** Opening Records for the exercise block **

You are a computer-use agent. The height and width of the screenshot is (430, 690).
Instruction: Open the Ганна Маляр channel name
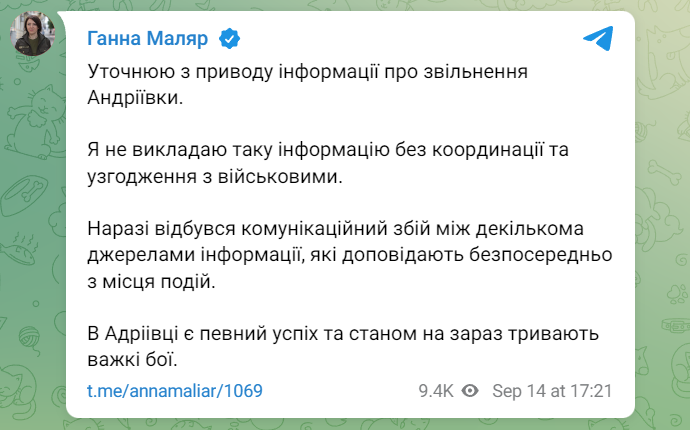click(x=150, y=39)
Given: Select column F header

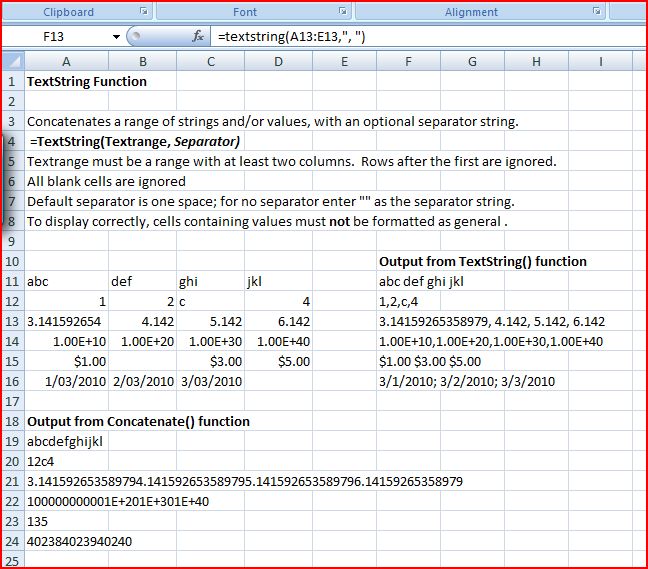Looking at the screenshot, I should click(409, 62).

** Closing Records for the exercise block **

◆ Requirement: Would you print all of the entries exactly, omitting any image?

◆ Solved exercise:
You are a computer-use agent. The height and width of the screenshot is (430, 690).
Instruction: Open the Ганна Маляр channel name
click(x=150, y=39)
Given: Select column F header

Looking at the screenshot, I should click(409, 62).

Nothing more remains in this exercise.